* [Your goal]:
Your answer should be every line below that includes the word "agent".

[Pixel coordinate grounding data]
============================================================
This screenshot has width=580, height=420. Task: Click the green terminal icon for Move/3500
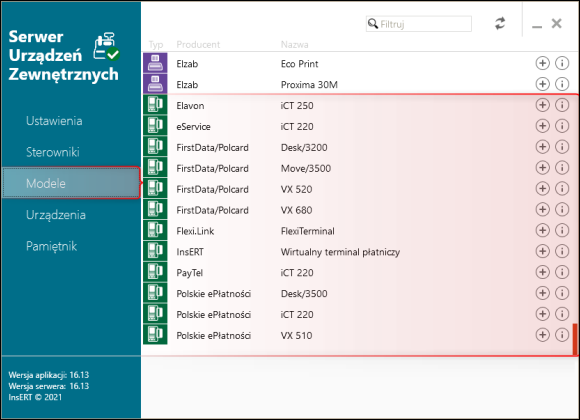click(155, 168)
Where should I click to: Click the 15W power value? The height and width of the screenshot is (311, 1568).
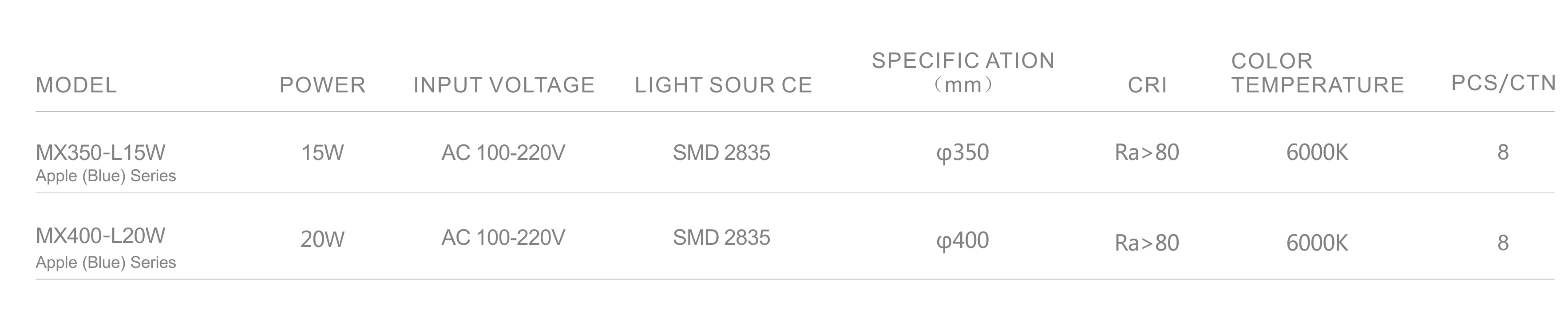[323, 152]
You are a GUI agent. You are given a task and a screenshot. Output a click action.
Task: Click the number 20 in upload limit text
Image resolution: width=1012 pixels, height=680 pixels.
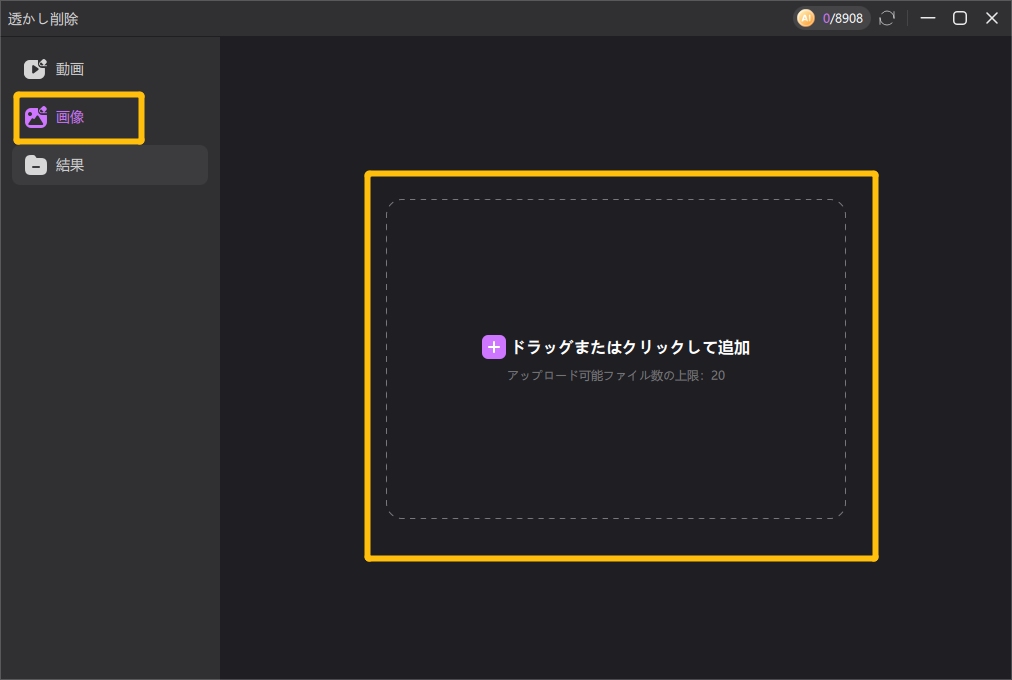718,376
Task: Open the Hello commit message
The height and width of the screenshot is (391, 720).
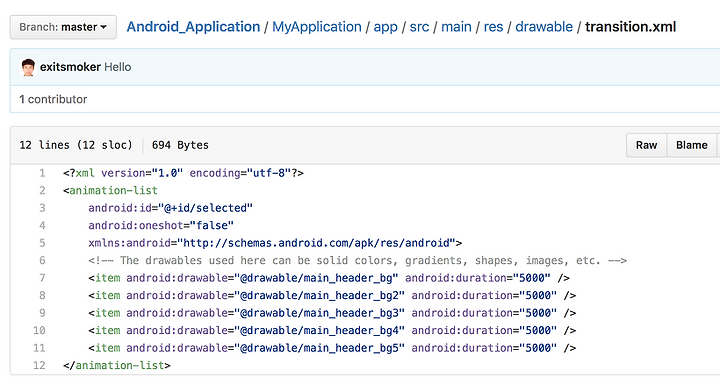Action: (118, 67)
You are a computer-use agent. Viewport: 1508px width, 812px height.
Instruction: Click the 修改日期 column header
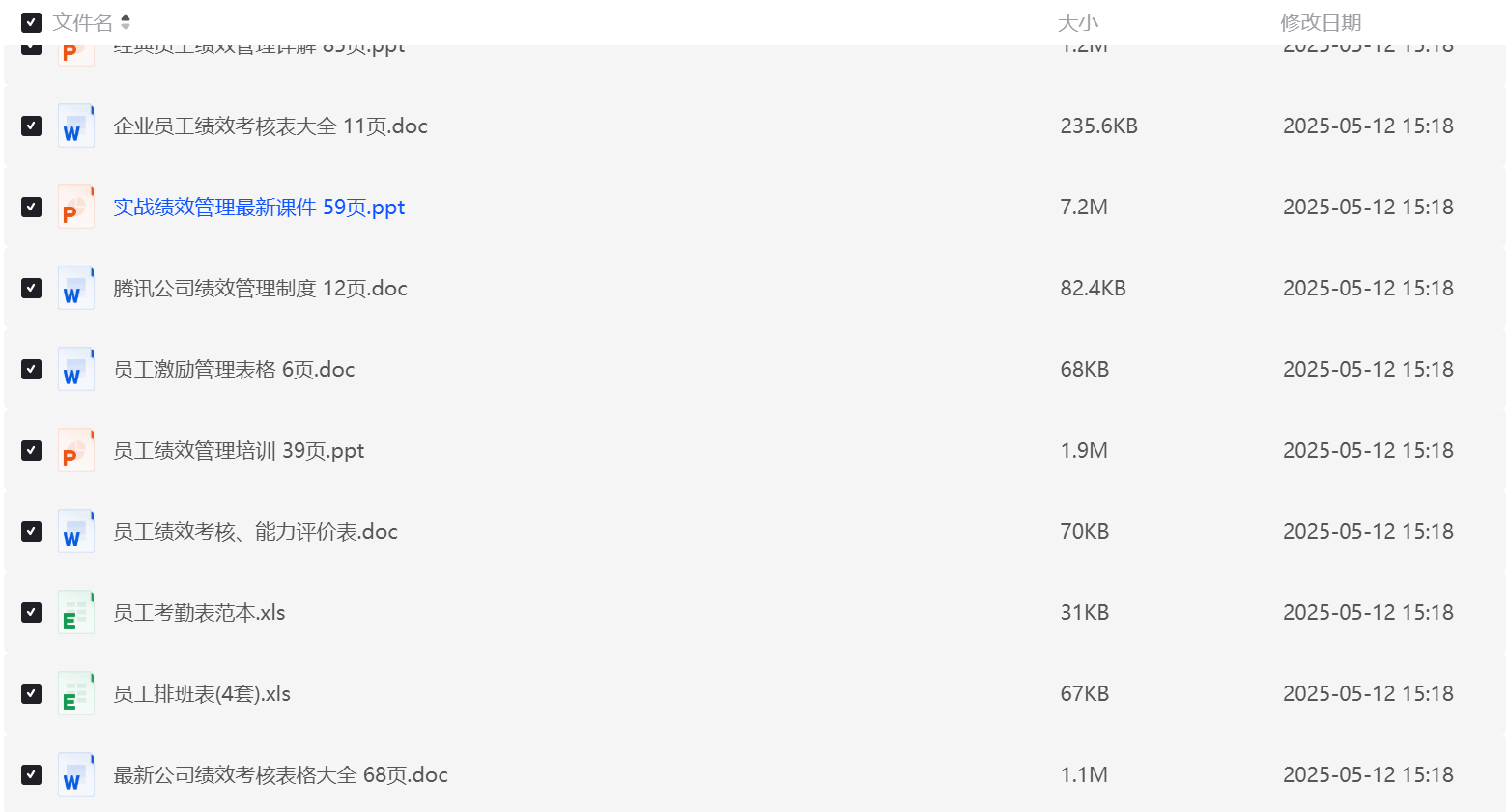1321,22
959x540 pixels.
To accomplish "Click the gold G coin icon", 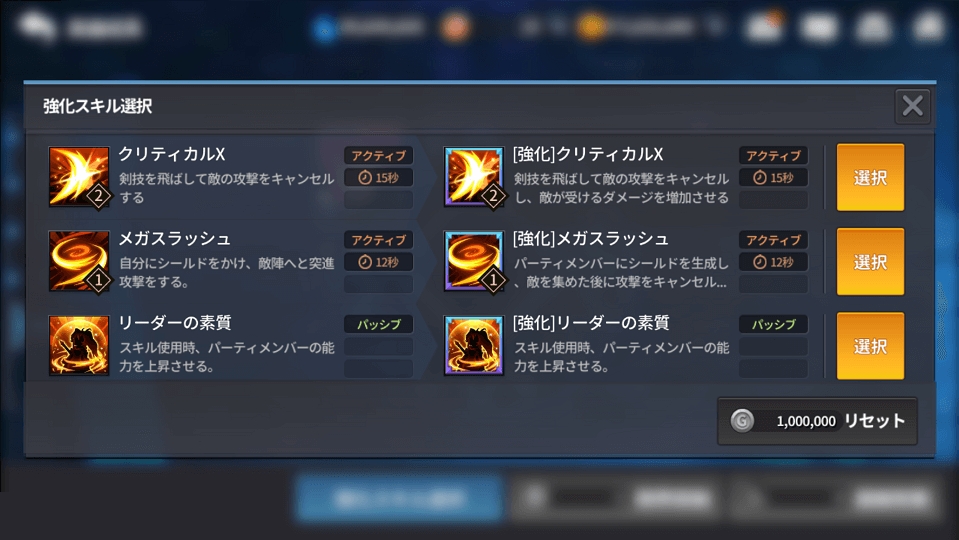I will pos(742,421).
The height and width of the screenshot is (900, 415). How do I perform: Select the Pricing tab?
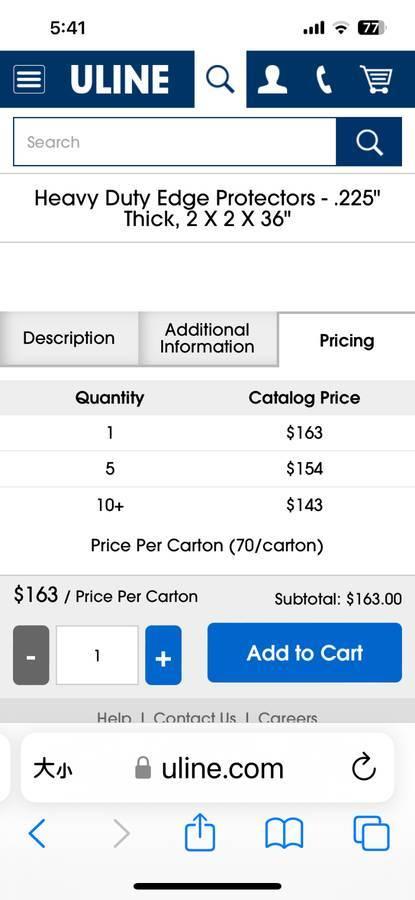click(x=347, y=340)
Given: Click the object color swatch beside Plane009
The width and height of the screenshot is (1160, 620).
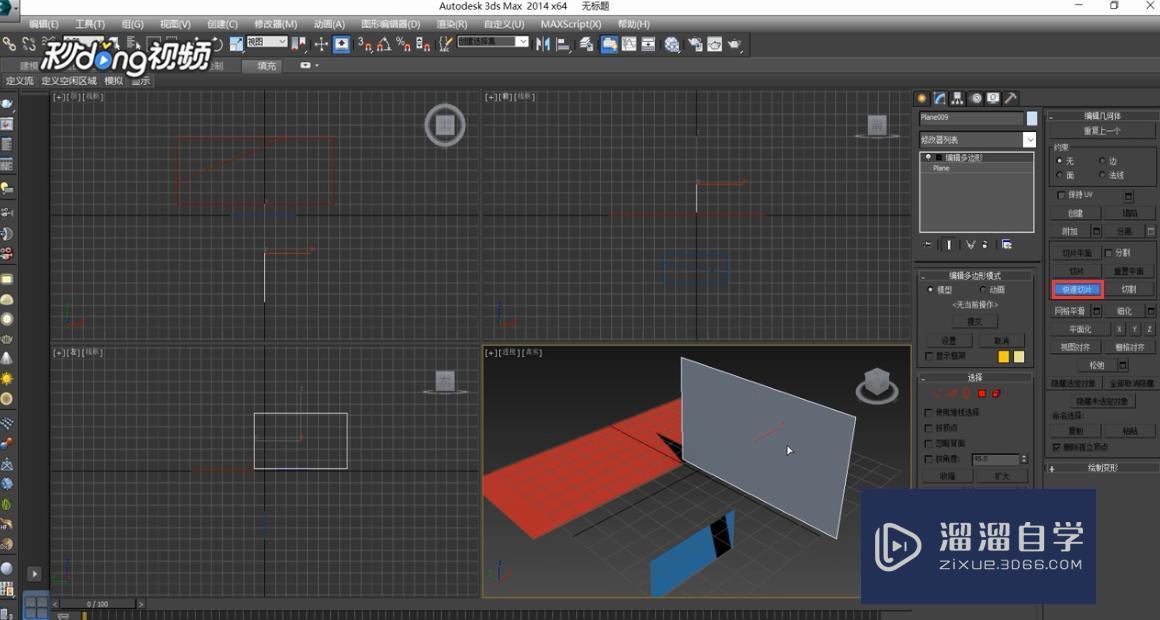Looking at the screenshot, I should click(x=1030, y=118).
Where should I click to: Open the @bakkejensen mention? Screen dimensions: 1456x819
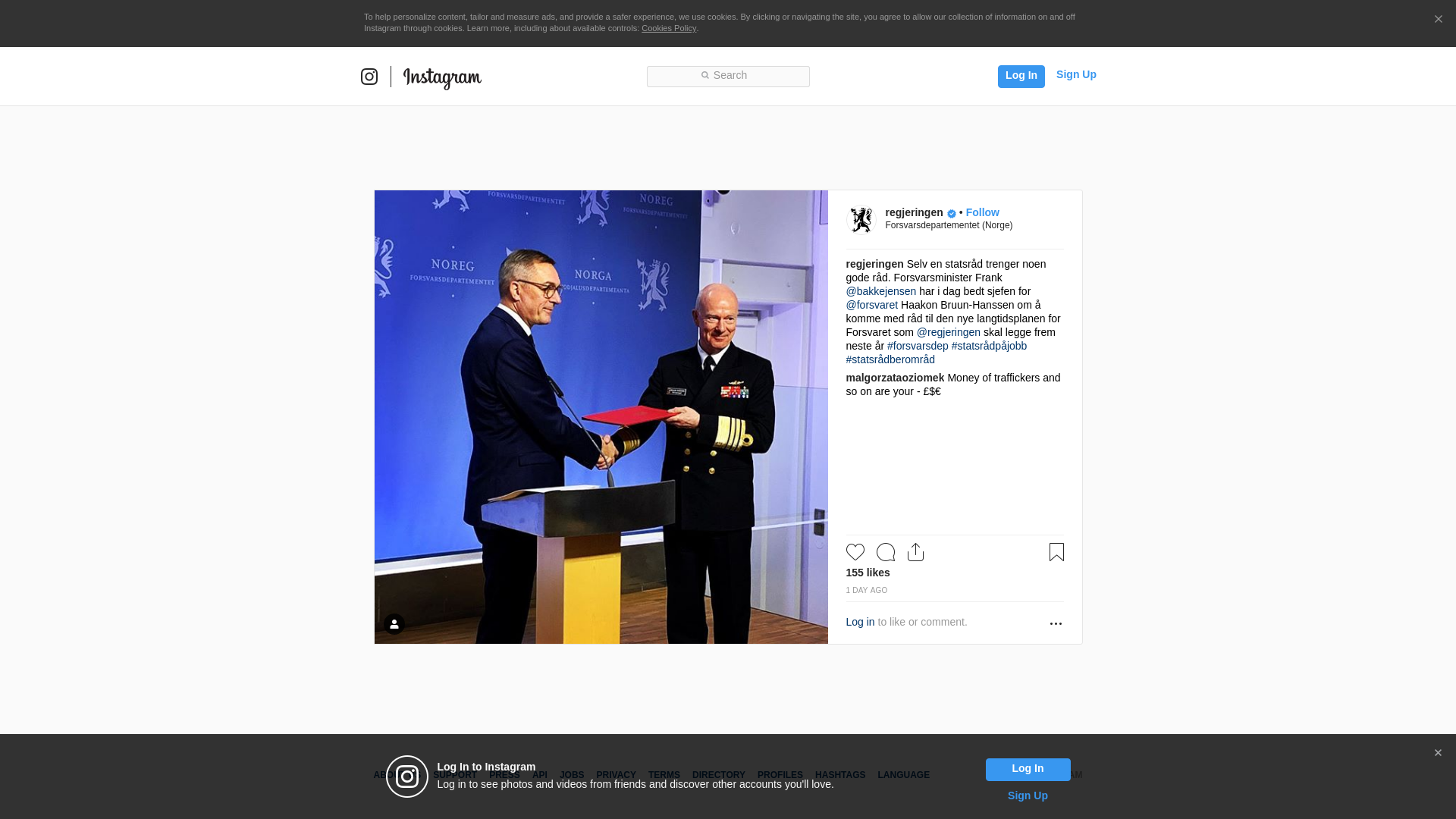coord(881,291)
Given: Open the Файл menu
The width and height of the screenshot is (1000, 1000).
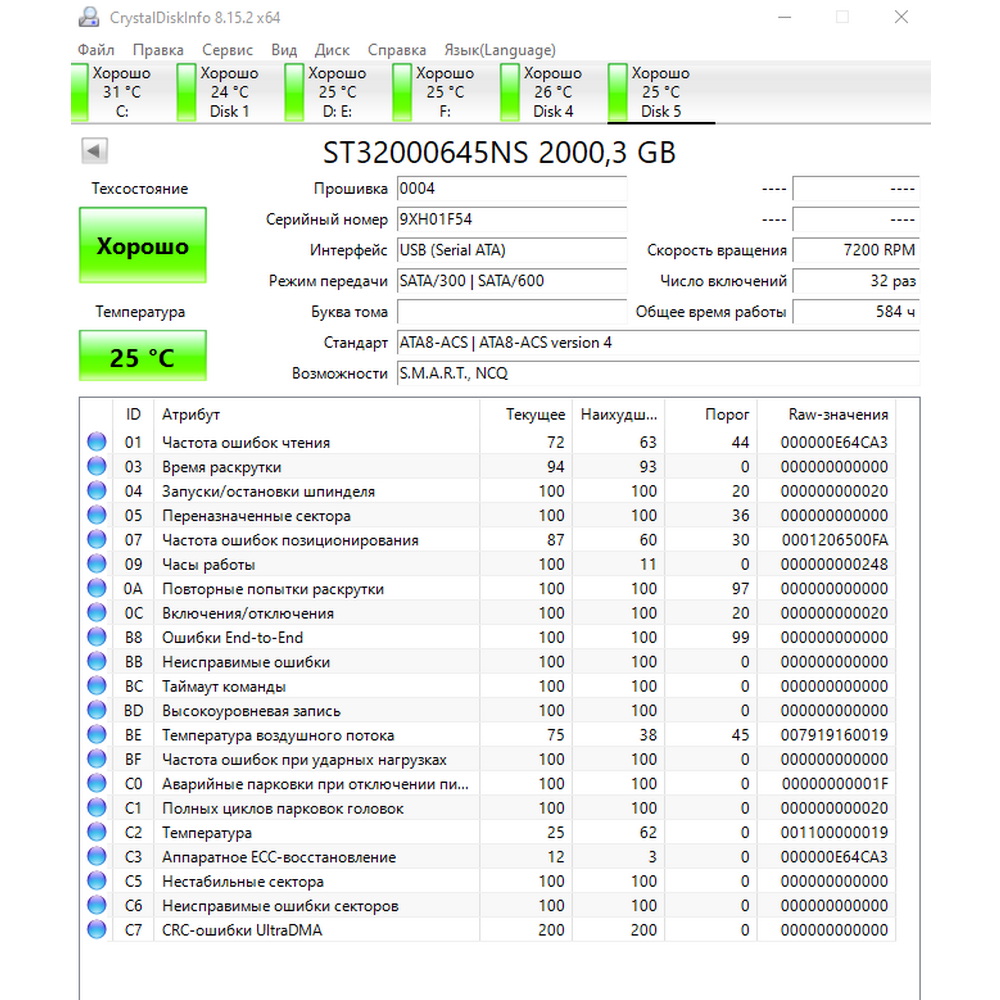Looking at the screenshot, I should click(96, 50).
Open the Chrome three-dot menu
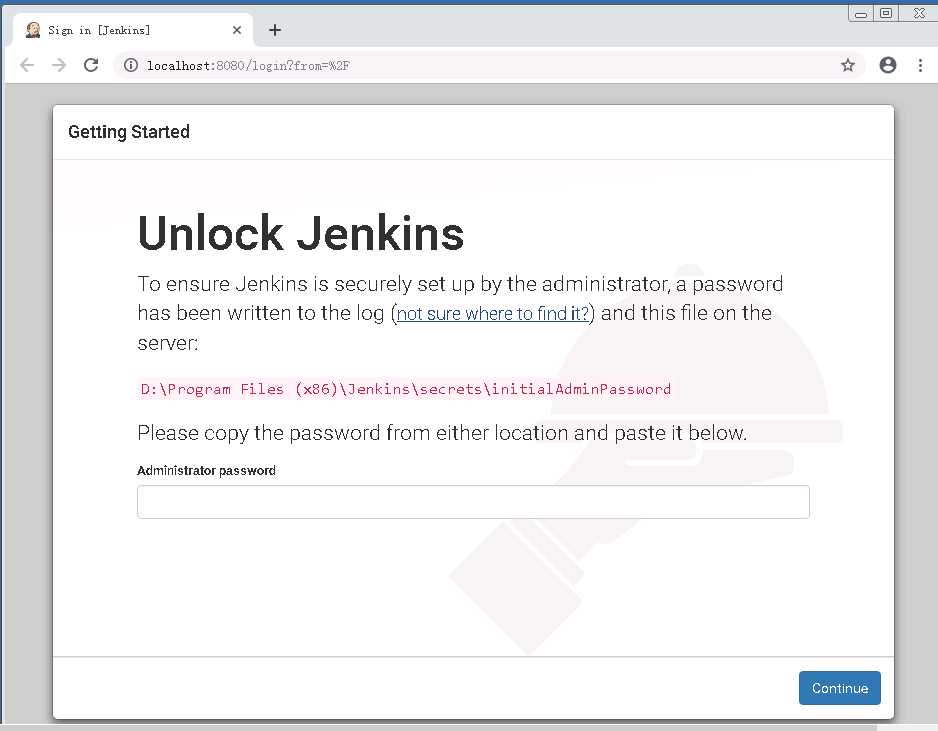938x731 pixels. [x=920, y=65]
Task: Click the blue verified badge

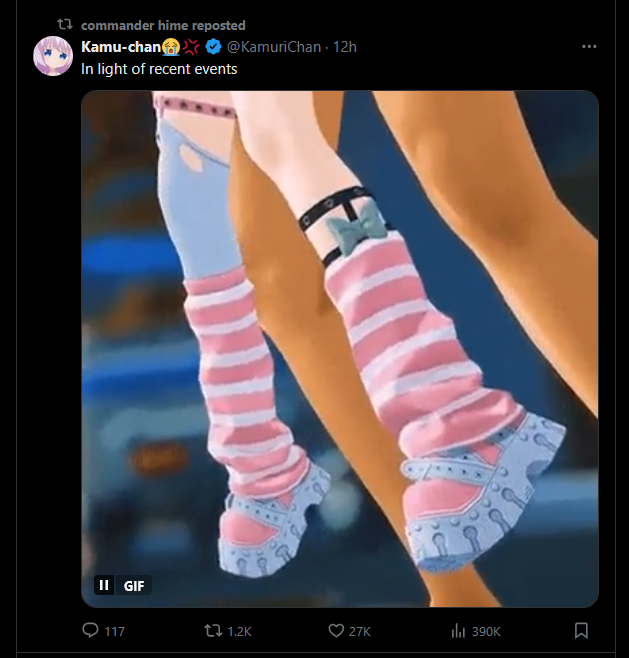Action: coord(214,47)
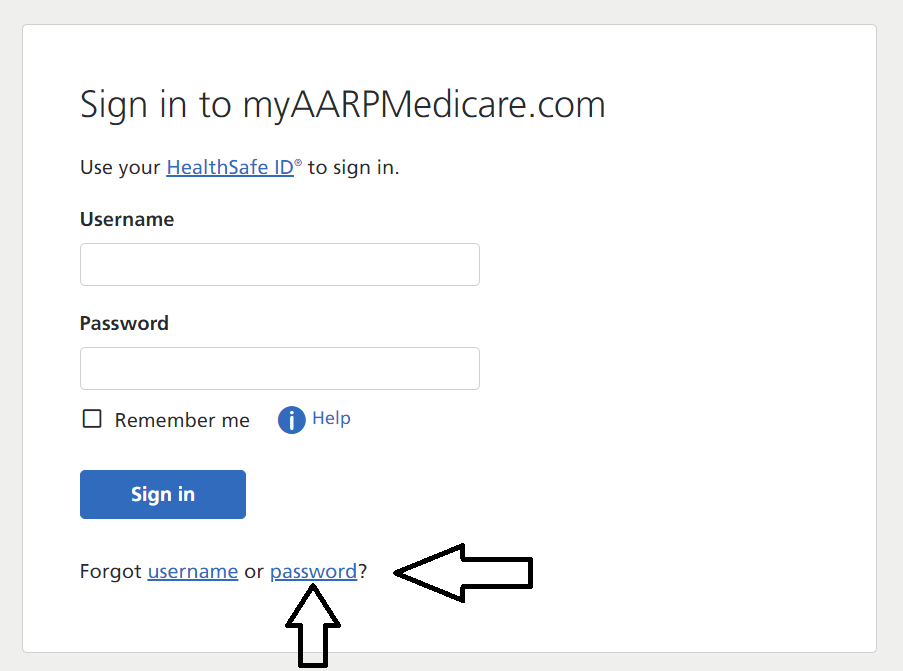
============================================================
* [Task result]:
You are a GUI agent. You are given a task and a screenshot. Output a click action.
You are a computer-use agent. Viewport: 1508px width, 812px height.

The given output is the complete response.